++++ Information given ++++

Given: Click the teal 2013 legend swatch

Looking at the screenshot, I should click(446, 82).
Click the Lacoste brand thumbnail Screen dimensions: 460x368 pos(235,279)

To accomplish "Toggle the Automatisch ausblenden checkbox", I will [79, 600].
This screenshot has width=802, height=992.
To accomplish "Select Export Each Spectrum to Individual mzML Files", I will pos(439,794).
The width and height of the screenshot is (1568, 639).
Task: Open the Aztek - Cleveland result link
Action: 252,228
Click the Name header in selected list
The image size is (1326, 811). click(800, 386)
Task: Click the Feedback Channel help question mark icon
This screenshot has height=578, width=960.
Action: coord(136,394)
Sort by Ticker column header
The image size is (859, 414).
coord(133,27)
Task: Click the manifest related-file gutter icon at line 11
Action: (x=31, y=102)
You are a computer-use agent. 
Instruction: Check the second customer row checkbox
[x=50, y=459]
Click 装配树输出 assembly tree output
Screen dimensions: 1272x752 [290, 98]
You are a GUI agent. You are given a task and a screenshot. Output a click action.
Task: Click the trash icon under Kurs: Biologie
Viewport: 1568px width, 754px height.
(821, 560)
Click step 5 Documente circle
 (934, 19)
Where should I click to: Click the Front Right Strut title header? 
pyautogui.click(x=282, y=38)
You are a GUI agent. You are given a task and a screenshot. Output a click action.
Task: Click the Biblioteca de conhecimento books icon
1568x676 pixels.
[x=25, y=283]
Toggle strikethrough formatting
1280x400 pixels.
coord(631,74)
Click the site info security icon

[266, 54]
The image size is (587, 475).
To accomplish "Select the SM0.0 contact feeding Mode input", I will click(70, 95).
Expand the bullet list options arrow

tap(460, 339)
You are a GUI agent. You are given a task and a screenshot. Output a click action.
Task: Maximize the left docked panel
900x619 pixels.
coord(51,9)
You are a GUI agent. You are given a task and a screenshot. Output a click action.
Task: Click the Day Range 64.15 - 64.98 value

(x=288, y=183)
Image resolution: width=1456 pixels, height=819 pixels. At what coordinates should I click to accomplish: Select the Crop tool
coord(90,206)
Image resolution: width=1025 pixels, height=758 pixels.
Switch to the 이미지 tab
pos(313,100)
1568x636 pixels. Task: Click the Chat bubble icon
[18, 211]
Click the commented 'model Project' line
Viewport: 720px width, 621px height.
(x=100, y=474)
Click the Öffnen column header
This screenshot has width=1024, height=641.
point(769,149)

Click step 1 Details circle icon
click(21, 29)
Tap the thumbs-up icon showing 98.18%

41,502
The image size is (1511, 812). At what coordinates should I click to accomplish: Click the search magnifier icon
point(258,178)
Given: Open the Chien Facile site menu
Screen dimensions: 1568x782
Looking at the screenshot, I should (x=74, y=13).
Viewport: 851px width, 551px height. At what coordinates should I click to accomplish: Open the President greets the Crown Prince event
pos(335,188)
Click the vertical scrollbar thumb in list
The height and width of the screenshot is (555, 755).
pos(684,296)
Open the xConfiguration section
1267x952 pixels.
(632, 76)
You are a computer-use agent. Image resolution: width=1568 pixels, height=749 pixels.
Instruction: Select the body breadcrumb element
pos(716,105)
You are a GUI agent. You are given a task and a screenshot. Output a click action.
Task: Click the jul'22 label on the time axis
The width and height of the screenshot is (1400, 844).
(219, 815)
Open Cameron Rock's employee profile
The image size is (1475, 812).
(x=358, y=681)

++++

What is needed
Lay out every line of the material above as a numbered list, omitting the blank lines.

Answer below
1. Given: Click the teal 2013 legend swatch
2. Looking at the screenshot, I should click(446, 82).
3. Click the Lacoste brand thumbnail Screen dimensions: 460x368 pos(235,279)
4. To accomplish "Toggle the Automatisch ausblenden checkbox", I will [79, 600].
5. This screenshot has width=802, height=992.
6. To accomplish "Select Export Each Spectrum to Individual mzML Files", I will pos(439,794).
7. The width and height of the screenshot is (1568, 639).
8. Task: Open the Aztek - Cleveland result link
9. Action: 252,228
10. Click the Name header in selected list
11. The image size is (1326, 811). click(800, 386)
12. Task: Click the Feedback Channel help question mark icon
13. This screenshot has height=578, width=960.
14. Action: coord(136,394)
15. Sort by Ticker column header
16. The image size is (859, 414).
17. coord(133,27)
18. Task: Click the manifest related-file gutter icon at line 11
19. Action: (x=31, y=102)
20. You are a computer-use agent. 
21. Instruction: Check the second customer row checkbox
22. [x=50, y=459]
23. Click 装配树输出 assembly tree output
24. Screen dimensions: 1272x752 [290, 98]
25. You are a GUI agent. You are given a task and a screenshot. Output a click action.
26. Task: Click the trash icon under Kurs: Biologie
27. Viewport: 1568px width, 754px height.
28. (821, 560)
29. Click step 5 Documente circle
30.  (934, 19)
31. Where should I click to: Click the Front Right Strut title header? 
32. pyautogui.click(x=282, y=38)
33. You are a GUI agent. You are given a task and a screenshot. Output a click action.
34. Task: Click the Biblioteca de conhecimento books icon
35. 1568x676 pixels.
36. [x=25, y=283]
37. Toggle strikethrough formatting
38. 1280x400 pixels.
39. coord(631,74)
40. Click the site info security icon
41. [266, 54]
42. The image size is (587, 475).
43. To accomplish "Select the SM0.0 contact feeding Mode input", I will click(70, 95).
44. Expand the bullet list options arrow
45. tap(460, 339)
46. You are a GUI agent. You are given a task and a screenshot. Output a click action.
47. Task: Maximize the left docked panel
48. 900x619 pixels.
49. coord(51,9)
50. You are a GUI agent. You are given a task and a screenshot. Output a click action.
51. Task: Click the Day Range 64.15 - 64.98 value
52. (x=288, y=183)
53. Image resolution: width=1456 pixels, height=819 pixels. At what coordinates should I click to accomplish: Select the Crop tool
54. coord(90,206)
55. Image resolution: width=1025 pixels, height=758 pixels.
56. Switch to the 이미지 tab
57. pos(313,100)
58. 1568x636 pixels. Task: Click the Chat bubble icon
59. [18, 211]
60. Click the commented 'model Project' line
61. Viewport: 720px width, 621px height.
62. (x=100, y=474)
63. Click the Öffnen column header
64. This screenshot has width=1024, height=641.
65. point(769,149)
66. Click step 1 Details circle icon
67. click(21, 29)
68. Tap the thumbs-up icon showing 98.18%
69. 41,502
70. The image size is (1511, 812). At what coordinates should I click to accomplish: Click the search magnifier icon
71. point(258,178)
72. Given: Open the Chien Facile site menu
73. Screen dimensions: 1568x782
74. Looking at the screenshot, I should (x=74, y=13).
75. Viewport: 851px width, 551px height. At what coordinates should I click to accomplish: Open the President greets the Crown Prince event
76. pos(335,188)
77. Click the vertical scrollbar thumb in list
78. The height and width of the screenshot is (555, 755).
79. pos(684,296)
80. Open the xConfiguration section
81. 1267x952 pixels.
82. (632, 76)
83. You are a computer-use agent. Image resolution: width=1568 pixels, height=749 pixels.
84. Instruction: Select the body breadcrumb element
85. pos(716,105)
86. You are a GUI agent. You are given a task and a screenshot. Output a click action.
87. Task: Click the jul'22 label on the time axis
88. The width and height of the screenshot is (1400, 844).
89. (219, 815)
90. Open Cameron Rock's employee profile
91. The image size is (1475, 812).
92. (x=358, y=681)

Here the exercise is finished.